Another important case occurs when one count is much larger than the other. For example:
zero = 5
one = 1
limit = 2
There are not enough ones available to separate the zeros into valid groups. A naive implementation may incorrectly count invalid arrangements containing 000. The DP correctly avoids such states because no transition allows a block larger than limit.
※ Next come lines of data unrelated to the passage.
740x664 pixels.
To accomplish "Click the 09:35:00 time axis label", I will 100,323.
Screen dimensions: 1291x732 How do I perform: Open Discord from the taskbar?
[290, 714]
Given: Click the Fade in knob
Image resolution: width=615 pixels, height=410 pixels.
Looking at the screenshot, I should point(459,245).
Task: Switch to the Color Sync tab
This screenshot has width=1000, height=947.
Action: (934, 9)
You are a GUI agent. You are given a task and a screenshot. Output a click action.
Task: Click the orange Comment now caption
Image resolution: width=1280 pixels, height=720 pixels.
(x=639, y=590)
A third critical edge case happens when the limit is very large relative to the counts. For example:
zero = 4
one = 4
limit = 10
In this scenario, every arrangement is valid because no possible run can exceed the limit. The algorithm still works correctly because the transition loops naturally allow all feasible block sizes without special handling.
Finally, arrays consisting entirely of one digit require careful initialization. Cases like:
zero = 3
one = 0
are valid only if 3 <= limit. The base-case initialization explicitly handles these scenarios so that the DP starts from correct states.